Opera is big this month. There was Toronto's own staging of the Ring, but the manjor story right now is the recent cancellation of a production of Mozart's Idomeneo at the Deutsche Oper in Berlin, which was to feature the severed head of Mohammed, among other severed heads.
The cancellation has, unsurprisingly, provoked howls of outrage from many circles, and indeed, it seems as though the cancellation is entirely due to fears that mobs in middle east will rise up and protest this representation of Mohammed, or that someone will come along and blow up the opera house.
However, Alex Ross, critic for the New Yorker, while standing firmly on the side the Deutsche Oper should have carried on with the production, his makes a point that I had yet to see anywhere else - the production sucks.
I think many would agree that cancelling the production out of fears that Muslims may do something is both idiotic and patronizing, and only reinforces the stereotypes of Muslims as a characteristically violent and reactionary people. Indeed, it appears that this is precisely what the German security officials believed when they recommended the show be cancelled.
It also seems that cancelling the production has brought much more attention to its offensiveness than likely would have occurred if they had staged it - people who think opera is that woman on TV in the afternoons are now going to sit around and urge the production be saved in order to preserve the very freedoms our grandfathers fought to preserve, and stuff like that.
However, I think this misses the most important point - the production was vulgar shite. Let me draw a line in the sand. There are disturbing, thought-provoking productions that force one to look at the world in a new light. And then there's bringing a quartet of decapitated heads at the end of an opera that has no place for them dramatically.
Let's just flesh this out a bit. At the end of this cancelled production, Idomeneo, the King of Crete, comes out on stage carrying the decapitated heads of Neptune, Jesus, Buddha and Muhammad. That's right folks, Idomeneo manages to kill three divinely-related humans and a deathless pagan god. It's hard to miss the subtlety here, because there is none - it's incoherent.
I'm surprised Hans Neuenfels, the director of this production, didn't ask the singer playing Idomeno to then vomit all over the heads. Or, why not have him kill his family at the end too? Or hey, why have the heads at all - why not have Idomeneo tearfully masturbate to the closing strains of the opera? Or-
You can see how easy this is. Just come up with something offensive, and drop it in there, somewhere - there's no need for context.

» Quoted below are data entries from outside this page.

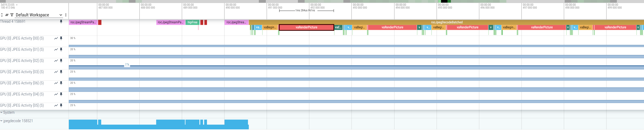Image resolution: width=644 pixels, height=132 pixels.
Task: Unpin the GPU JPEG Activity [01] track
Action: click(x=61, y=50)
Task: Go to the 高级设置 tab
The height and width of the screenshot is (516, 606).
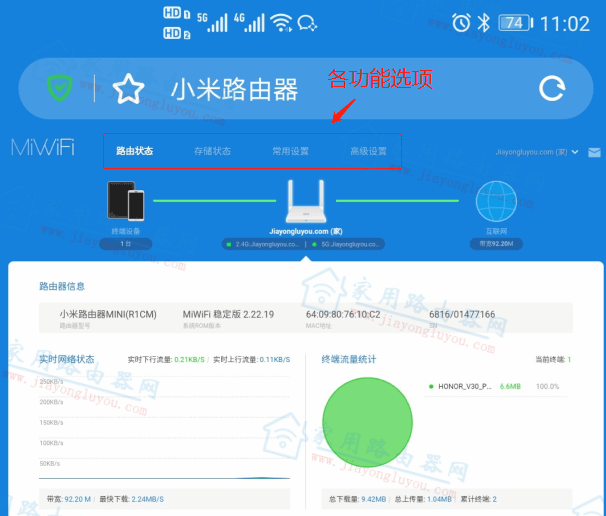Action: point(368,152)
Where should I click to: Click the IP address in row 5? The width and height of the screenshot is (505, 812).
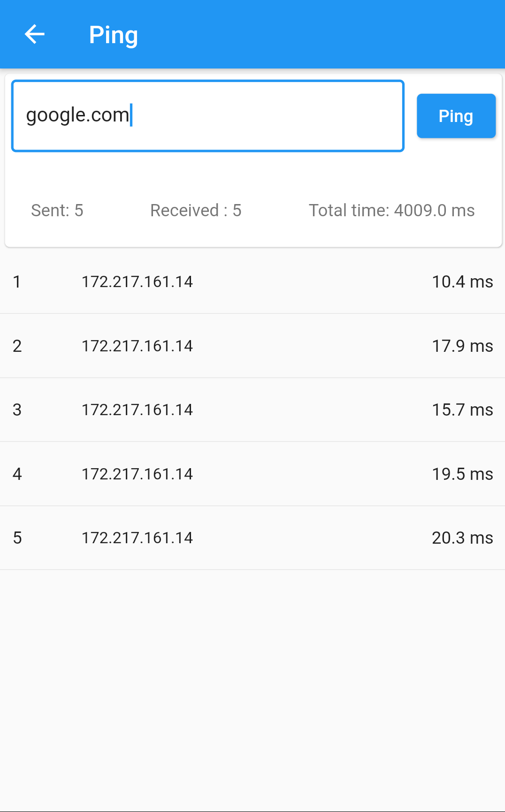click(137, 538)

Some directors are better at this kind of crap than others. Canada's own beloved Atom Egoyan, in directing a production of Strauss' Salome, decided to have the Page give Narraboth, Captain of Herod's Guards, a blow job - as though Salome needed to be more controversial. Indeed, this is a common affliction amongst who I take to be the most bored artists in all of Christendom - the opera director.
So what's really depressing about the Deutsche Oper cancellation isn't just the prejudiced fears about the muslim community, but that someone didn't decapitate this production before it got to the stage. Mozart, and the people who love his art, deserve better than this.

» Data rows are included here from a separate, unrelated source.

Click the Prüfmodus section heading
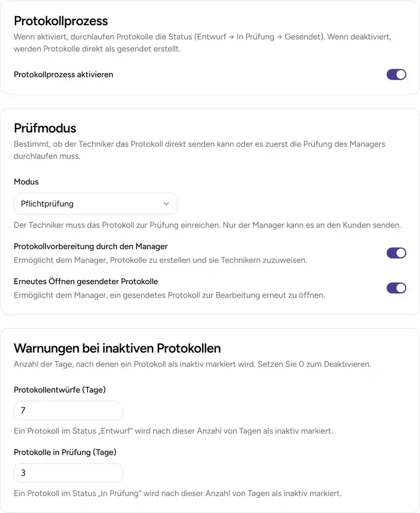The width and height of the screenshot is (420, 513). 45,128
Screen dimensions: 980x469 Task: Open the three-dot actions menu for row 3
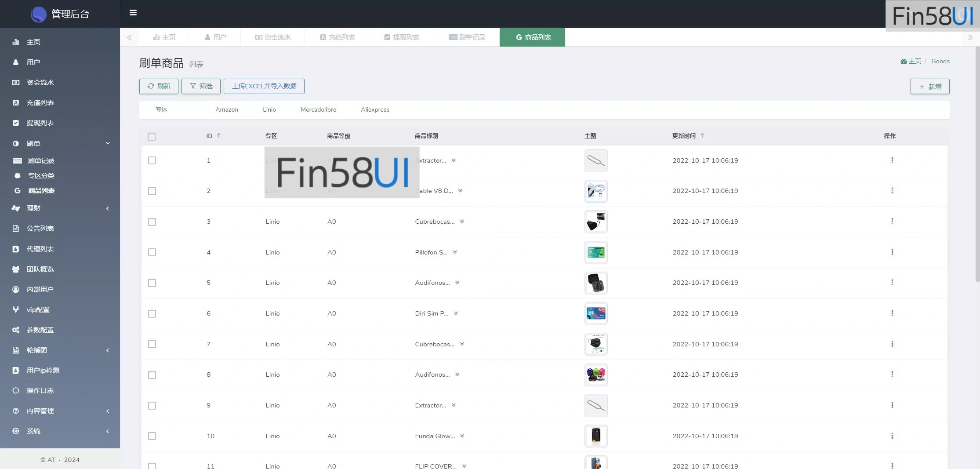point(892,222)
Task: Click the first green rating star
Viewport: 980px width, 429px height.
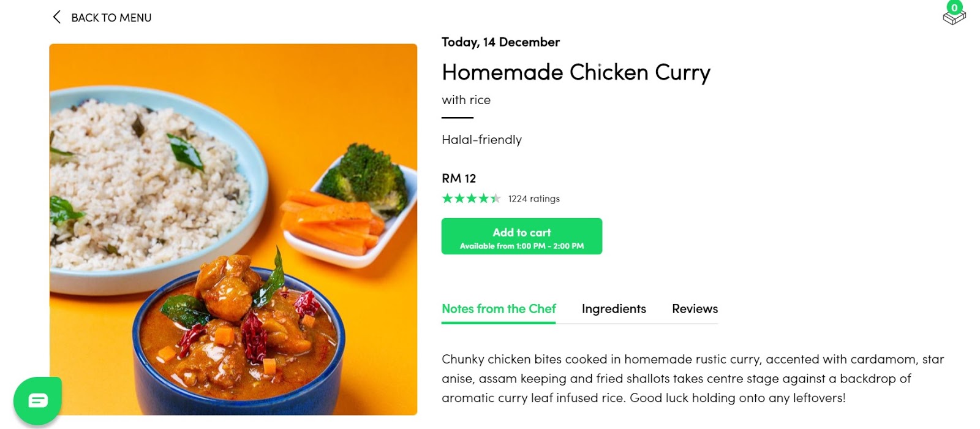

UPDATE: If my commenter is right, then it seems that Idomeneo may be back on. He suggests that this was perhaps a publicity stunt, although that's even more horrifying.
To clarify my own point, the people out there demanding this be performed obviously have no clue as to the aesthetic merits of the production themself. In fact, it appears that no one cares about the aesthetic merits. Rather, the craptacular must go on, no matter how incoherent and silly.

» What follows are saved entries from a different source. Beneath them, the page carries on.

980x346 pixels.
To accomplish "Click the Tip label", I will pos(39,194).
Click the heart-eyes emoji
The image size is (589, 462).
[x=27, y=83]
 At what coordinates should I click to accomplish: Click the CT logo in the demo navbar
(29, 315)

This is not about freedom of expression to me. If this were an opera about the life of Mohammed, or Jesus for that matter, that would be another matter entirely. But the controversy here surrounds a bored opera director irresponsibly playing with Mozart and the audience forced to sit through this.
I hate to say it, but the more I think about it, the less concerned I am about the freedom of expression issue here, because that's just the hammer the political class has decided to use to show that muslims are violent savages (let's remember that so far, there have been no direct threats). The real issue here is whether or not this is worth people's time and effort as a performance of musical drama, if it says anything, if it has any dramatic value. This is a fantastic opportunity to discuss the state of opera directors, and instead we've got a tired, unproductive and deeply repetitive series of assertion about "artistic freedom".
That should be the central issue here, but that would mean that we have a culture actively concerned about art and aesthetics. I seems we don't.